A formula that undermines Microsoft’s narrative

The contrast is striking: on one hand, Microsoft markets Copilot as a productivity and efficiency tool capable of supporting daily professional uses, and on the other, its own terms state clearly that the tool is not guaranteed, may provide inaccurate responses, and should not serve as a basis for important decisions. This apparent paradox illustrates the fundamental ambiguity of current generative AI: it is marketed (in every sense of the term) as a high-level assistant, while legally framed as a fallible system to be used with the utmost caution.

Microsoft promises a revision of the text

In response to the reactions prompted by this statement, Microsoft has indicated that it is a description inherited from an earlier phase of the product and that an update will be forthcoming. In other words, the company implicitly acknowledges that this statement is no longer aligned with how Copilot is now positioned. The issue is that this kind of discrepancy inevitably fuels mistrust at a time when AI developers are seeking to reassure users about the maturity of their tools.
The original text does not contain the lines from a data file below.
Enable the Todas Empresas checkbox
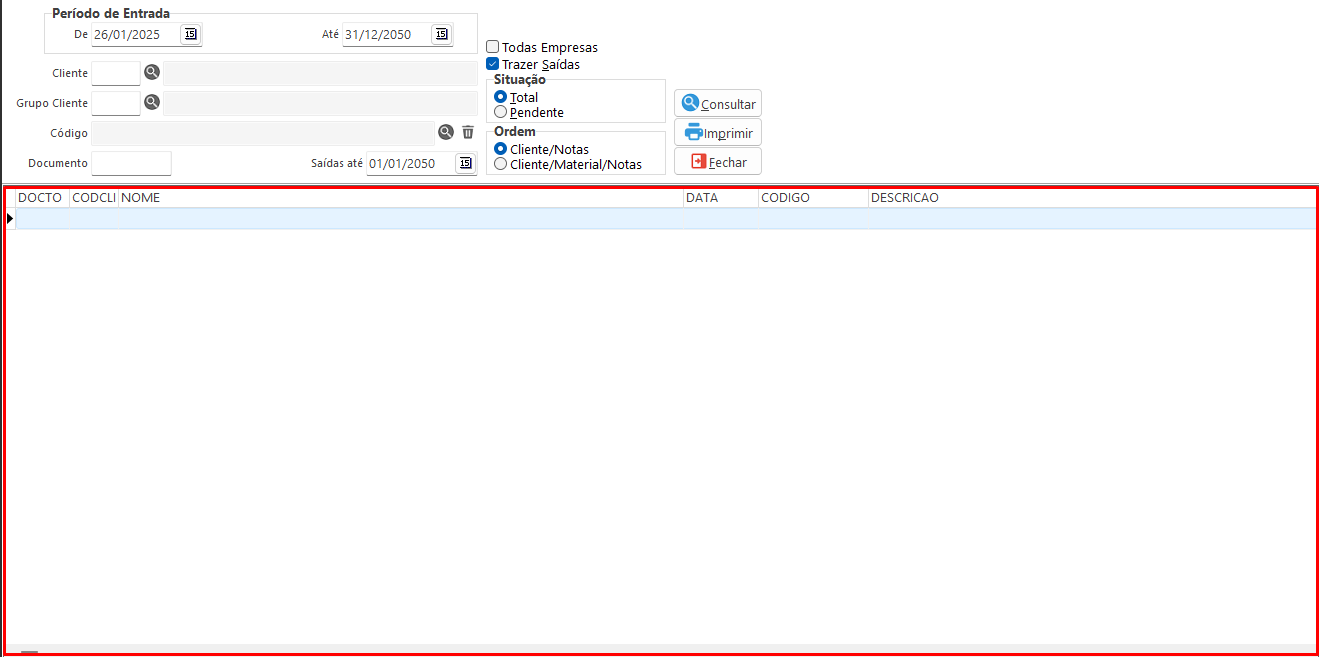The width and height of the screenshot is (1319, 657). 493,47
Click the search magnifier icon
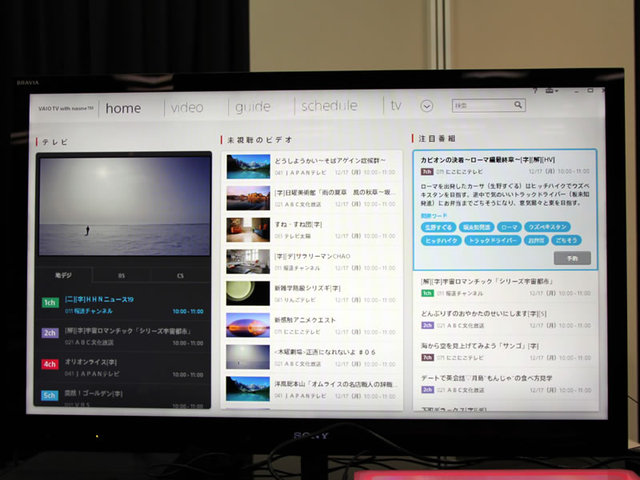Image resolution: width=640 pixels, height=480 pixels. click(519, 105)
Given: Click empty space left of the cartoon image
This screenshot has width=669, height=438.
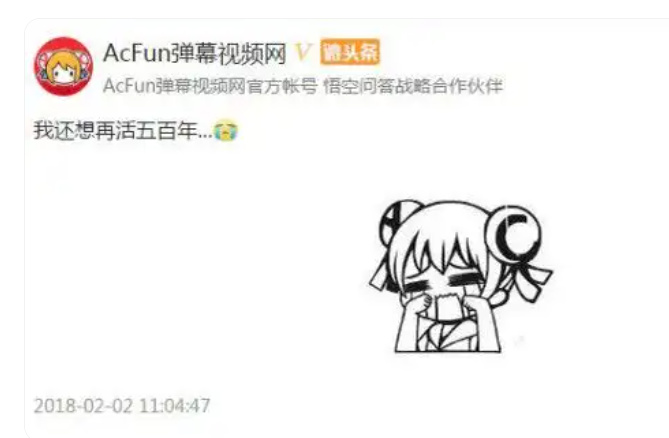Looking at the screenshot, I should (192, 273).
A caution that the entire industry applies in similar forms

Microsoft is not alone in protecting itself in this way. Other major AI players, such as OpenAI or xAI, also emphasize that their models should not be seen as the sole source of truth. This caution has become an almost sector-wide reflex: AI companies without exception tout the power of their tools while emphasizing in their legal documents that these tools may hallucinate, make mistakes, or produce incomplete content.

In the end, Microsoft will likely correct the wording of its EULA, but the essence remains the same: AI can increasingly assist us more effectively without completely eliminating the need for human judgment.